Had she grown bitter? Resentful?
Emily hadn't read enough to know, but the few snatches she had read felt like Abby was struggling, was working hard to help the women who subscribed to her tracts.
Emily remembered the sketchbook and the recipes. Perhaps those expressed a more positive side to Abby's thoughts and feelings than the pamphlets. Or maybe she was reading them all wrong. Maybe Abby was finding her way as best she could, crafting her own tools when so few were available to her: the power of botany, the language of flowers, the essence of plants to heal and nurture.
She worked her way back to the house, her muscles warm enough to turn on the power. She could feel the burn as her shoulders leveraged the oar through the water, the paddle slicing up and over, then sluicing in and pushing the canoe forward. One side then the other. She felt her back loosen up and she put her legs into it, compressing her core to drive the oar back, the boat forward. The lake was like glass, the morning breeze had died completely, letting the boat fly across its surface. Emily felt free, the sun on her back, her body moving in a complex rhythm, her thoughts flowing behind her, relaxed and happy.

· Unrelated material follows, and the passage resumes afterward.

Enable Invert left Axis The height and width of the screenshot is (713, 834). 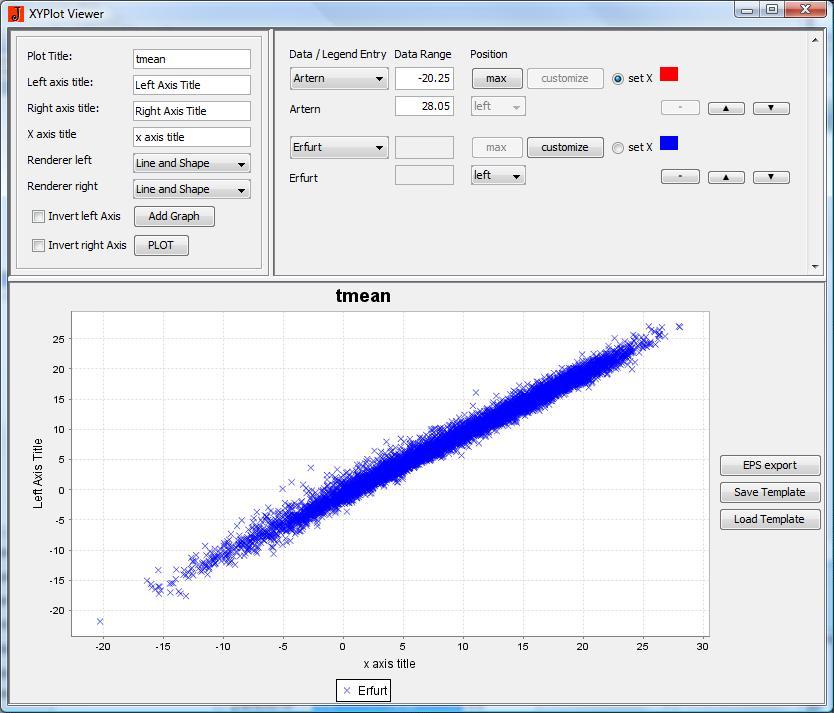tap(37, 216)
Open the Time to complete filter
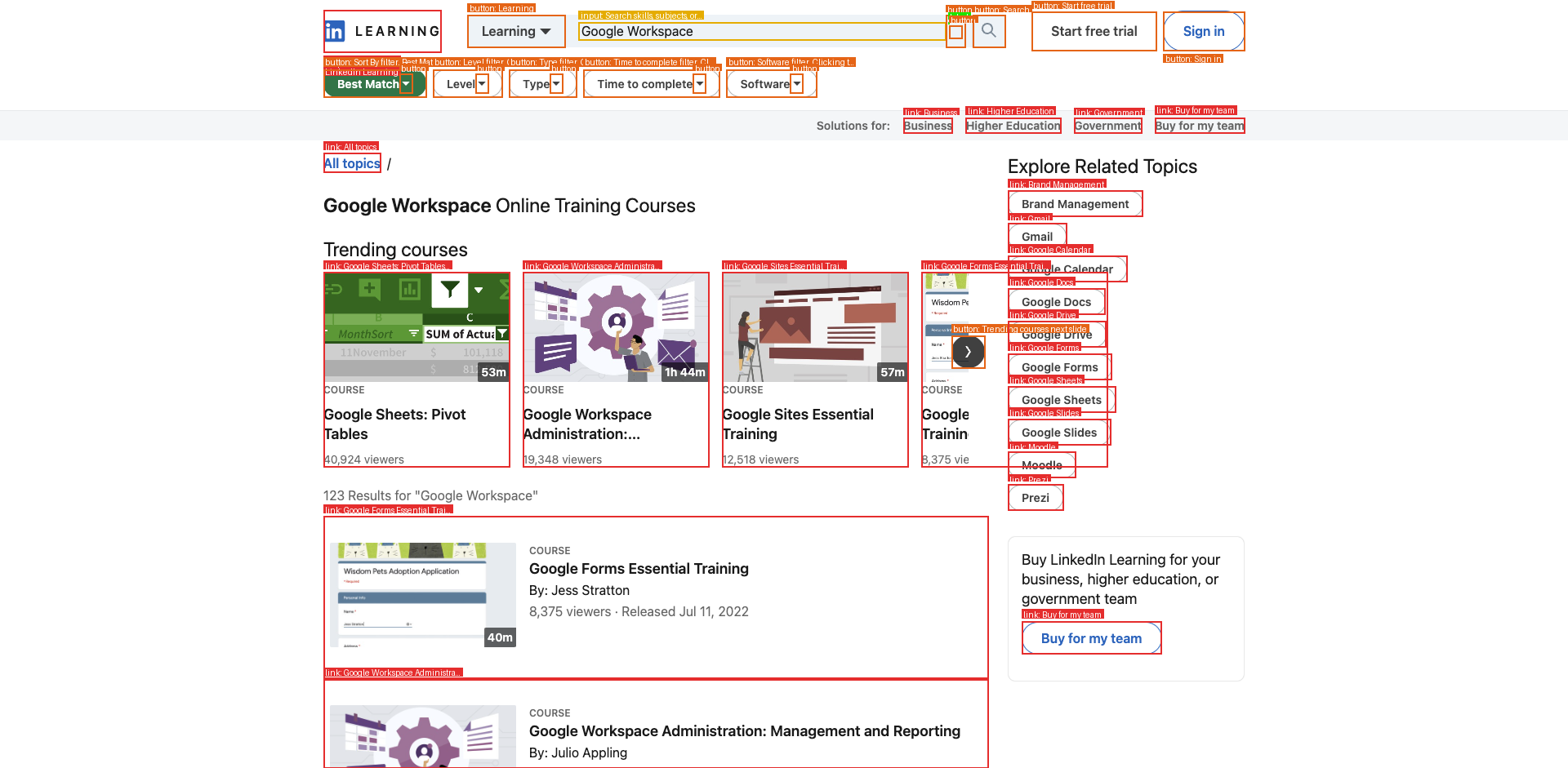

She had worked up a sweat, but it was nothing compared to the past three days. Shouting hello she ducked into the shower, rinsed off and found a fresh pair of shorts and a t-shirt. Seeing Abby's recipe book, she grabbed it as she left the room. It was still mid-morning, her father had finished his breakfast and the two of them were reading in the front room.
"Hey dad!" She walked over and embraced him. "Did mom read anything from Abby's diary to you yet?" She wanted to talk to them about an idea that had popped up during her morning reflection.
"She did. That was a very interesting journal you found." He waited, knowing this was going somewhere. His book could wait.